[PATCH v6 0/3] Replace invocations of prandom_u32() with get_random

linux-mm.kvack.org archive mirror
 help / color / mirror / Atom feed

* [PATCH v6 0/3] Replace invocations of prandom_u32() with get_random_u32() and siphash
@ 2023-04-16 17:21 david.keisarschm
  2023-04-17 15:26 ` Vlastimil Babka
  0 siblings, 1 reply; 2+ messages in thread
From: david.keisarschm @ 2023-04-16 17:21 UTC (permalink / raw)
  To: linux-kernel
  Cc: Jason, linux-mm, akpm, vbabka, 42.hyeyoo, mingo, hpa, keescook,
	David Keisar Schmidt, ilay.bahat1, aksecurity

From: David Keisar Schmidt <david.keisarschm@mail.huji.ac.il>

Hi,

The security improvements for prandom_u32 done in commits c51f8f88d705
from October 2020 and d4150779e60f from May 2022 didn't handle the cases
when prandom_bytes_state() and prandom_u32_state() are used.

Specifically, this weak randomization takes place in three cases:
    1.	mm/slab.c
    2.	mm/slab_common.c
    3.	arch/x86/mm/kaslr.c

The first two invocations (mm/slab.c, mm/slab_common.c) are used to create
randomization in the slab allocator freelists.
This is done to make sure attackers can’t obtain information on the heap state.

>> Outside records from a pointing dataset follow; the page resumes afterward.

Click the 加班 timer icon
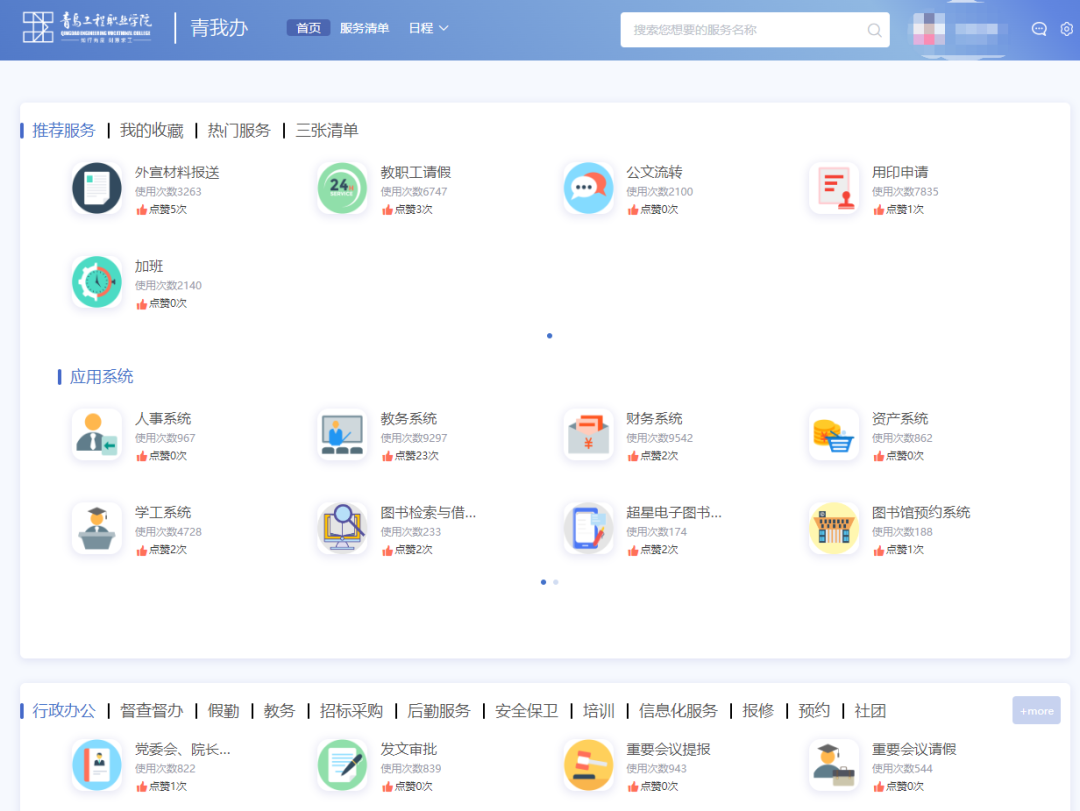The image size is (1080, 811). [x=96, y=282]
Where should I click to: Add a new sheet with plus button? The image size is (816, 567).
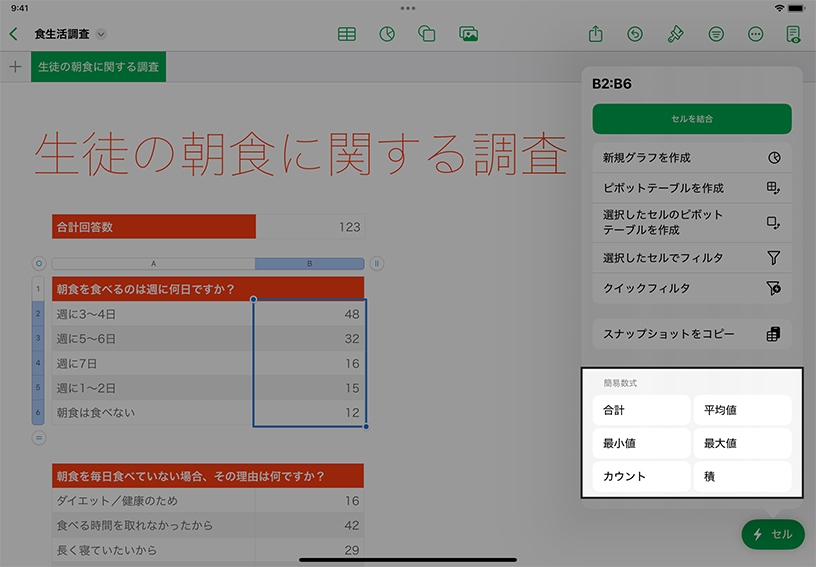15,67
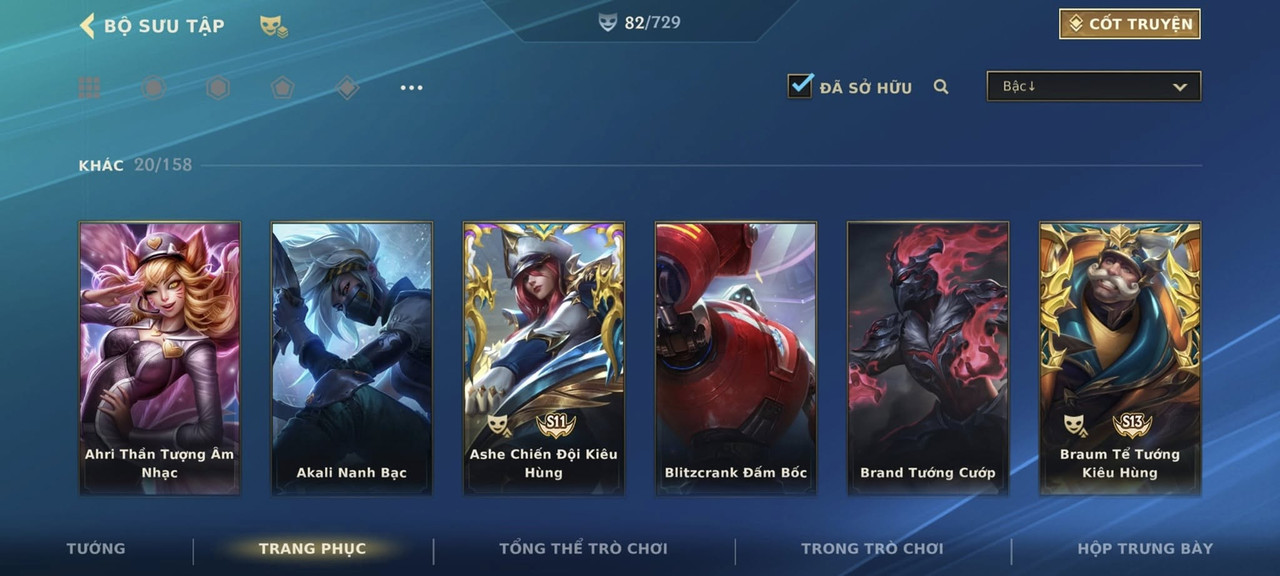Screen dimensions: 1280x576
Task: Open the Akali Nanh Bạc skin card
Action: (352, 358)

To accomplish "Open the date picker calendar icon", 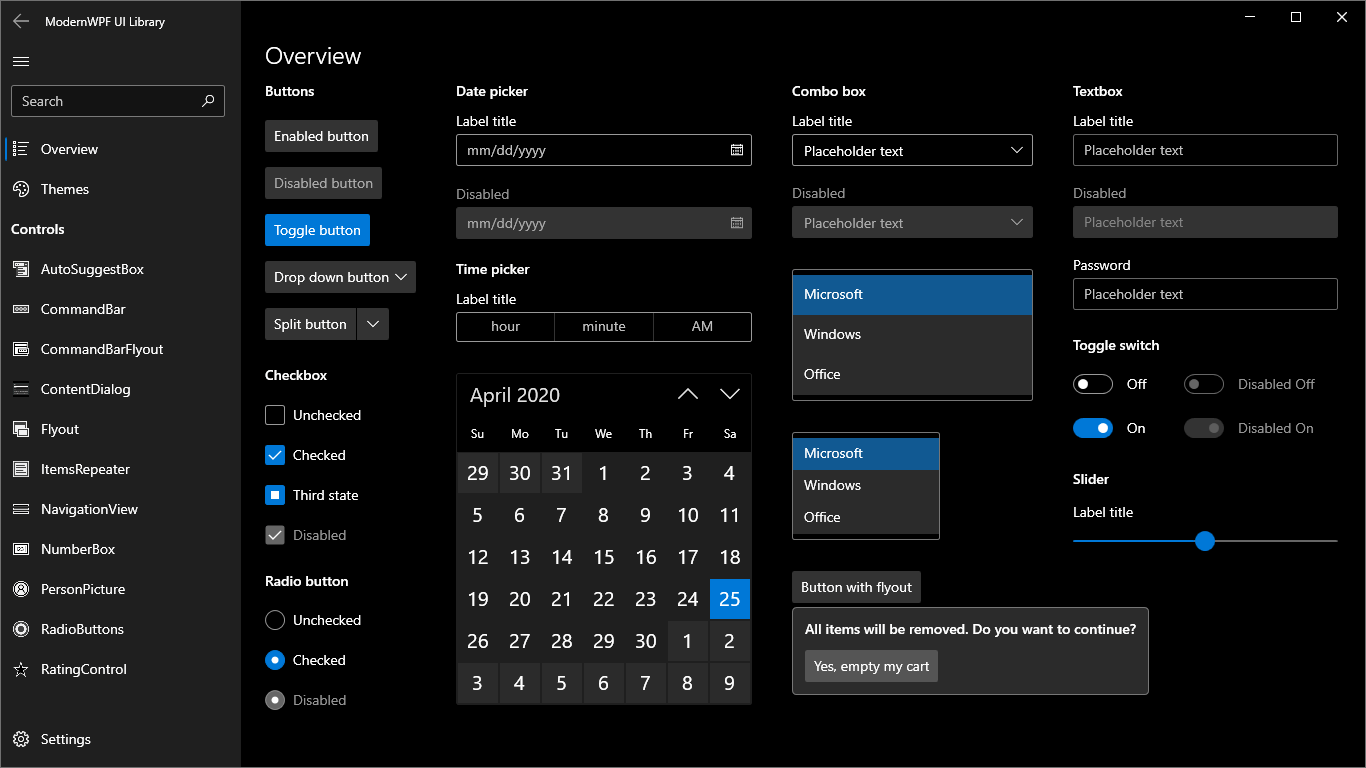I will (737, 150).
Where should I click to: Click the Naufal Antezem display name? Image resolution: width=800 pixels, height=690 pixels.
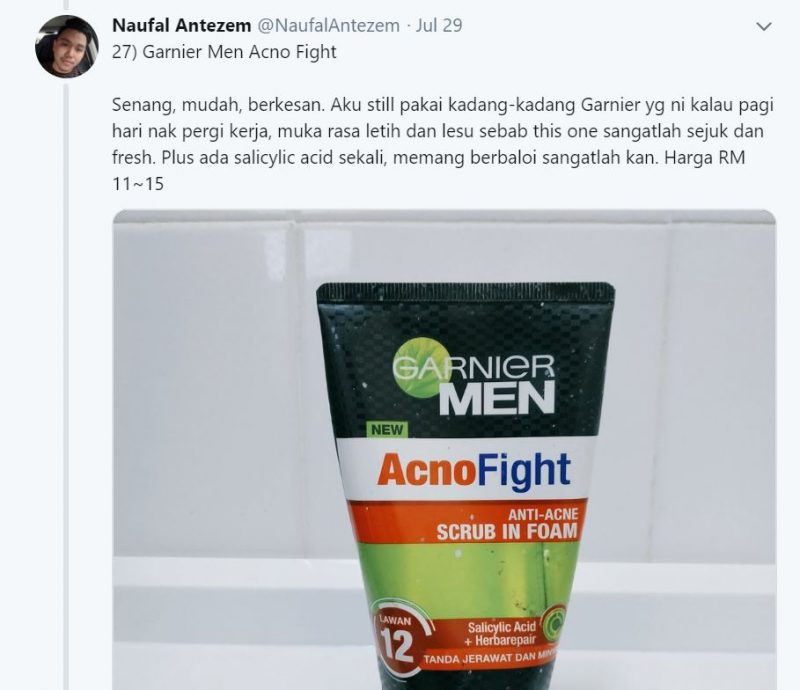click(182, 25)
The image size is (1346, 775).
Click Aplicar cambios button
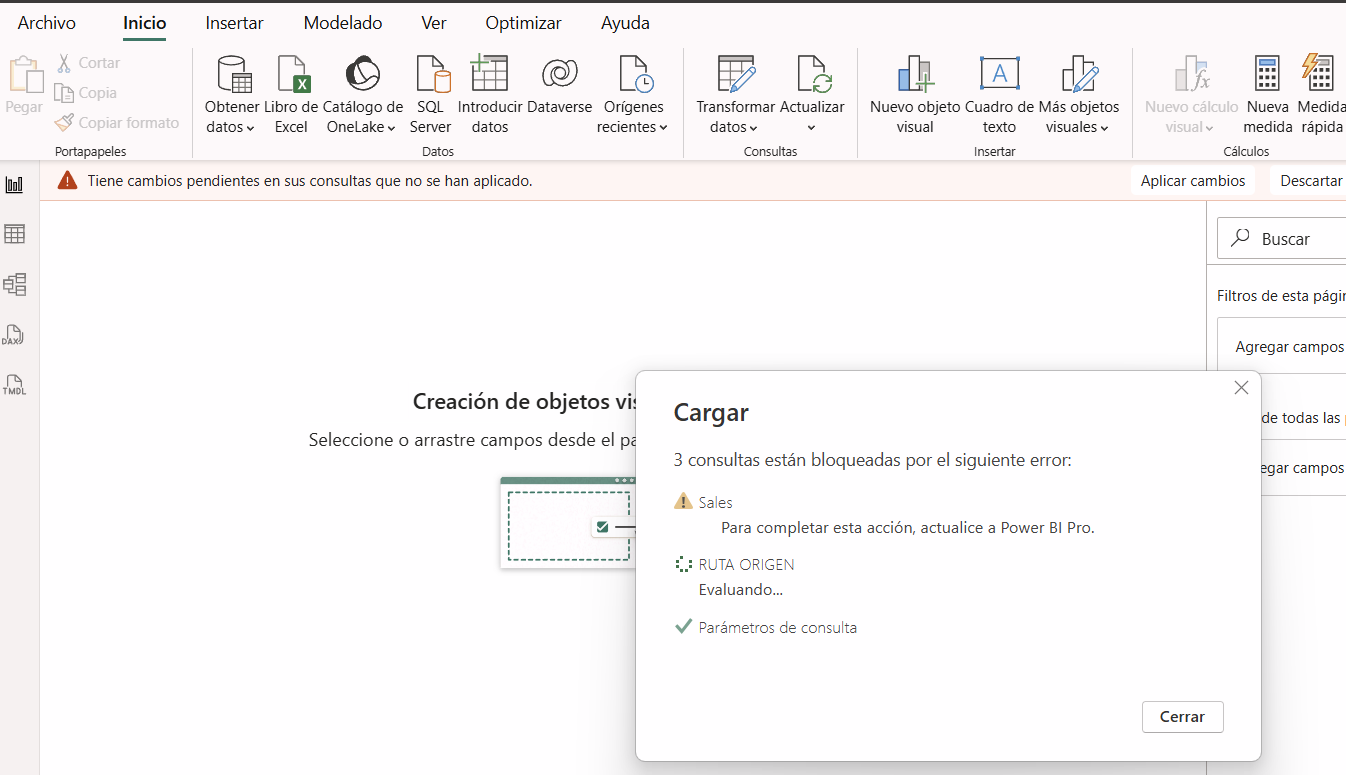tap(1193, 181)
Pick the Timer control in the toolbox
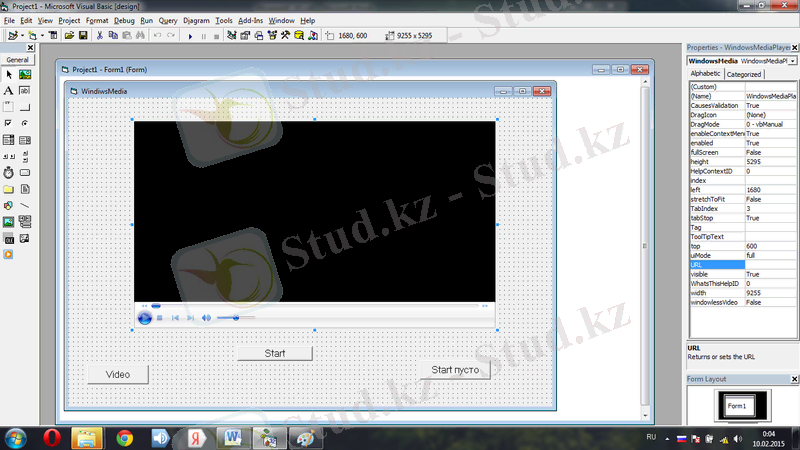This screenshot has width=800, height=450. 9,172
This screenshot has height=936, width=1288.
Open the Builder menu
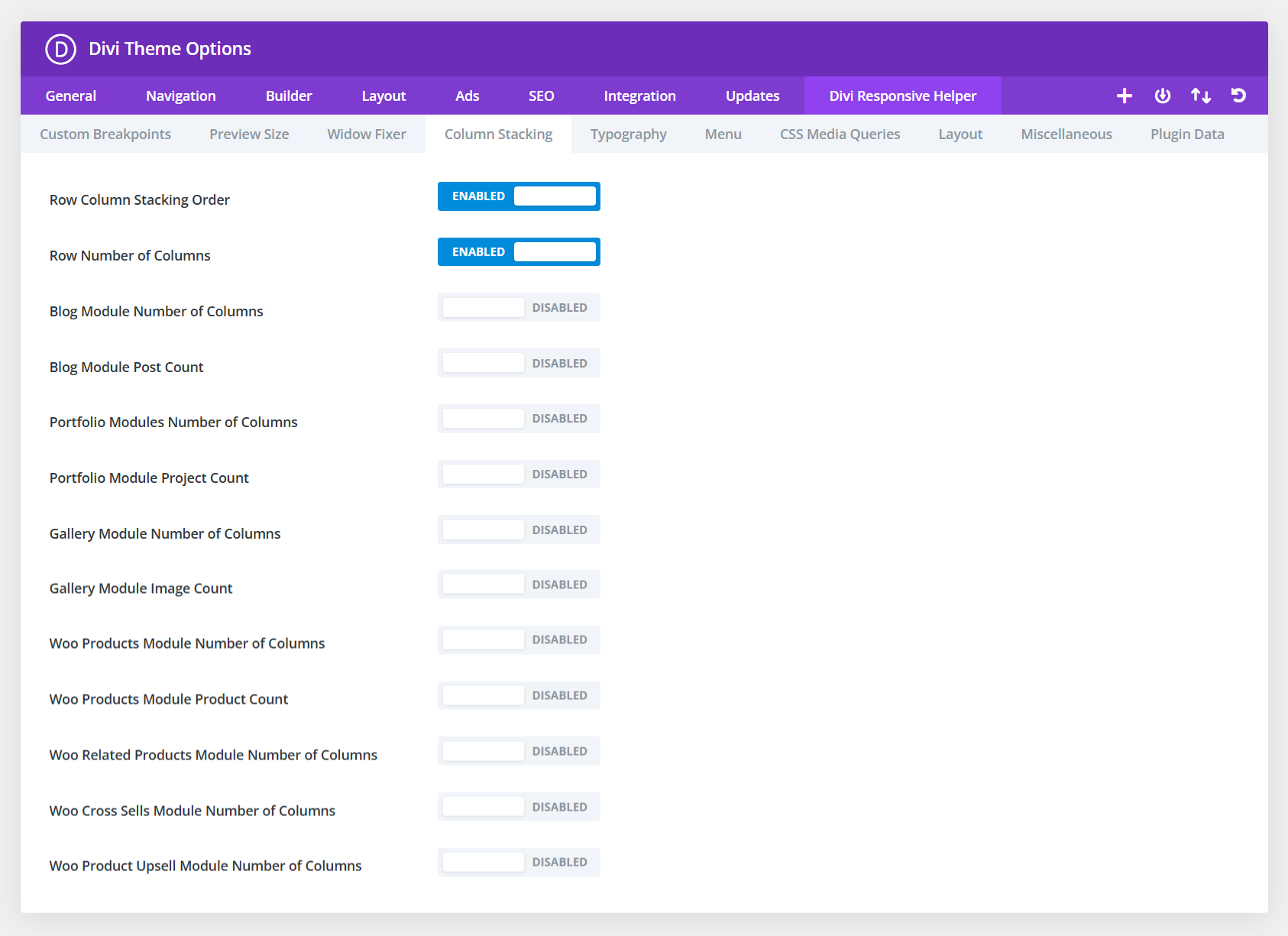[x=288, y=96]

The last invocation, inside arch/x86/mm/kaslr.c,
randomizes the virtual address space of kernel memory regions.
Hence, we have added the necessary changes to make those randomizations stronger,
switching  prandom_u32 instance to siphash.

Changes since v5:
* Fixed coding style issues in mm/slab and mm/slab_common.
* Deleted irrelevant changes which were appended accidentally in
  arch/x86/mm/kaslr.

Changes since v4:
* Changed only the arch/x86/mm/kaslr patch.
  In particular, we replaced the use of prandom_bytes_state and
  prandom_seed_state with siphash inside arch/x86/mm/kaslr.c.

Changes since v3:
* edited commit messages

Changes since v2:
* edited commit message.
* replaced instances of get_random_u32 with get_random_u32_below
      in mm/slab.c, mm/slab_common.c

Regards,

David Keisar Schmidt (3):
  mm/slab: Replace invocation of weak PRNG
  mm/slab_common: Replace invocation of weak PRNG
  arch/x86/mm/kaslr: use siphash instead of prandom_bytes_state

 arch/x86/mm/kaslr.c | 21 +++++++++++++++------
 mm/slab.c           | 29 +++++++++--------------------
 mm/slab_common.c    | 11 +++--------
 3 files changed, 27 insertions(+), 34 deletions(-)

-- 
2.37.3

^ permalink raw reply	[flat|nested] 2+ messages in thread

* Re: [PATCH v6 0/3] Replace invocations of prandom_u32() with get_random_u32() and siphash
  2023-04-16 17:21 [PATCH v6 0/3] Replace invocations of prandom_u32() with get_random_u32() and siphash david.keisarschm
@ 2023-04-17 15:26 ` Vlastimil Babka
  0 siblings, 0 replies; 2+ messages in thread
From: Vlastimil Babka @ 2023-04-17 15:26 UTC (permalink / raw)
  To: david.keisarschm, linux-kernel
  Cc: Jason, linux-mm, akpm, 42.hyeyoo, mingo, hpa, keescook,
	ilay.bahat1, aksecurity

On 4/16/23 19:21, david.keisarschm@mail.huji.ac.il wrote:
> From: David Keisar Schmidt <david.keisarschm@mail.huji.ac.il>

Hi,

btw, the threading of v5 and v6 seems broken, v4 was fine.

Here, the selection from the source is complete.